Influencing others, especially those in positions of power and with the strong support of allies, could affect fundamental societal changes. Generally, lobbying and advocacy are two ways to set forth interests or ideas to effect such change. However, it is essential to note that lobbying and advocacy are not necessarily exclusive, even though they might share the same goal and effective practices.
What is Advocacy?
Advocacy is the act of setting forth a cause, idea, or policy, and it is not limited to having a change in legislation. Instead, it aims to affect the general public.
Simply put, advocacy is the broad act of influencing decisions or outlook but is not limited to a specific group. Instead, advocacy can focus on political, social, or economic ideas and groups.
What is Lobbying?
Lobbying is defined by U.S. federal tax law as an attempt to influence specific legislation. Generally, lobbying is focused on communicating with policymakers to influence a particular position in legislation.
Generally, lobbying is conducted in one of two ways:
- Contacting policymakers, along with the help of the public and allies
- Advocating and influencing the creation or rejection of specific legislation
In essence, lobbying is a sect within advocacy that is focused on having an impact on legislation.

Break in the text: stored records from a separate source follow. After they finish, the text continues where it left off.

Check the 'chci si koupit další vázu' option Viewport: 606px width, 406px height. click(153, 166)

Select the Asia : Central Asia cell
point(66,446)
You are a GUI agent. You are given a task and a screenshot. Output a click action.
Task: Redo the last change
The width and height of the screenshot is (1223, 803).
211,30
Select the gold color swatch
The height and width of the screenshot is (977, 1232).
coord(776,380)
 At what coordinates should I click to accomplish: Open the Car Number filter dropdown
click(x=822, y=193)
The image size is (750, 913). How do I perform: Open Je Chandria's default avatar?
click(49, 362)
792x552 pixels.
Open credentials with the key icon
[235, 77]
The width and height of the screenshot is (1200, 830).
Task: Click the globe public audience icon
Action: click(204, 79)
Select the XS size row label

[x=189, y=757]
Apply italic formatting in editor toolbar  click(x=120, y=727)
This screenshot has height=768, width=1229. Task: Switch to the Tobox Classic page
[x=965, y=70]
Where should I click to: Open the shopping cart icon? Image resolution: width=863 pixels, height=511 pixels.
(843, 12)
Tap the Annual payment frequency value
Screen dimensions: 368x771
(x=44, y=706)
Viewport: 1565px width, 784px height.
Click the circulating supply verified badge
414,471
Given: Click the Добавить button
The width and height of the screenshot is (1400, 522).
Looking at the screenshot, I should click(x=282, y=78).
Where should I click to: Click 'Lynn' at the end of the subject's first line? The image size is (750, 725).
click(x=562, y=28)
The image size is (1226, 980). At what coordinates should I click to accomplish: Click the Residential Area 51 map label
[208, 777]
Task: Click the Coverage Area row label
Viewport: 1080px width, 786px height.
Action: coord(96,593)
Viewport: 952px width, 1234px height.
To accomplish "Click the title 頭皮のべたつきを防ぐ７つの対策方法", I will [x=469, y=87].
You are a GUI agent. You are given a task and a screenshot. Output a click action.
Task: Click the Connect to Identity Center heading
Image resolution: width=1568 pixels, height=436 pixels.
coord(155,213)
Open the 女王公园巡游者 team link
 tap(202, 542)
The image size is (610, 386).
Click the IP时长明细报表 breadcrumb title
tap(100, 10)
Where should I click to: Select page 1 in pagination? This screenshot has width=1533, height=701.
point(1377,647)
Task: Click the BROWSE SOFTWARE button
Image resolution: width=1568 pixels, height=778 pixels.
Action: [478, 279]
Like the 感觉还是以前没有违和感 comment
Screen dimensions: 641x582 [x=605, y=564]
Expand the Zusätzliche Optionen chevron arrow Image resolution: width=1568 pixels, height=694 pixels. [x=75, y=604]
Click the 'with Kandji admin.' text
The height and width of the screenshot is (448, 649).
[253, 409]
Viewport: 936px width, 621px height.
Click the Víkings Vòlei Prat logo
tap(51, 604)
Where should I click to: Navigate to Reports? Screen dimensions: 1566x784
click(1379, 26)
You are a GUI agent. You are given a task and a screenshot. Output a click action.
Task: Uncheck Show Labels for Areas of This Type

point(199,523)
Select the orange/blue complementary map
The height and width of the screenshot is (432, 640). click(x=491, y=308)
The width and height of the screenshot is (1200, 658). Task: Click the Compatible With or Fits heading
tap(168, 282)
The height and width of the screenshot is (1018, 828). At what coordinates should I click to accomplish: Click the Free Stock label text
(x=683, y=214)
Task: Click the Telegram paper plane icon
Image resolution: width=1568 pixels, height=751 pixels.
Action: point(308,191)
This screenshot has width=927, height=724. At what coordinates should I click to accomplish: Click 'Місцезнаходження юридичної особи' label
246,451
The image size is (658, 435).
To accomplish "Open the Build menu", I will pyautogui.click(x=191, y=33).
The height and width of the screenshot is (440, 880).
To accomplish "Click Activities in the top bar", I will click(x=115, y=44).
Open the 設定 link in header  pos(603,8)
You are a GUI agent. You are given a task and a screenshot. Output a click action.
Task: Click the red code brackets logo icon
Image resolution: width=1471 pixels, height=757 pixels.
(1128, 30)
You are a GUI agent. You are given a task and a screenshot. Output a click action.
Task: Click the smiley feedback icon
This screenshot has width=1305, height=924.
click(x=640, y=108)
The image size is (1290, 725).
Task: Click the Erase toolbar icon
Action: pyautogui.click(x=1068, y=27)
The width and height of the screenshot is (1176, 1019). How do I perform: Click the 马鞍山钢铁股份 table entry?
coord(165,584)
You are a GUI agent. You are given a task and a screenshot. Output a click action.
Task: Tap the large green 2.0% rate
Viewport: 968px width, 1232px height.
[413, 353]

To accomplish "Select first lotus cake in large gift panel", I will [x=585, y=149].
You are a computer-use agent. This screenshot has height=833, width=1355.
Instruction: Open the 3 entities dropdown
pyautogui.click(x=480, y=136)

Best Practices for Advocacy and Lobbying
Advocacy and lobbying share the exact value of influencing change, even if they are not exactly on their specific audience. Nonetheless, both advocacy and lobbying can implement the following best practices to succeed in their goals:
Having Clear Objectives Supported by Research
The foundation of advocacy and lobbying is to push forth a specific idea or agenda. A clear objective must be developed and supported by sound research to gain the audience’s support and influence. By having a well-researched purpose, an advocate or lobbyist can effectively share the importance of an idea with the listener and answer any concerns an audience may have.
Efficient Face-to-Face or Virtual Events
Face-to-face meetings or virtual events are significant opportunities to connect with the intended audience. During these events, it is best to have an advocate with a presentable demeanor in addressing the audience, have talking points to deliver a solid message, and present materials to support the plan.
Writing Compelling Emails and Letters
Another way to effectively communicate an idea and influence an audience is through emails and letters. Although letters may not be as common as emails nowadays, it is an excellent tool to reach out and communicate with politicians, corporations, agencies, and other organizations. Writing compelling emails and letters to the intended recipient to get them to consider the agenda is a powerful opportunity to influence the audience. An advocate or lobbyist can lay their ideas through these emails and use specific words and tones to influence the reader.
Utilize Social Media
Social media is a robust tool in today’s society, as it connects, socializes, shares ideas, and rallies society. An effective advocate or lobbyist could use this tool to communicate with the public through direct virtual conversations, sharing materials or general thoughts, or a combination of both.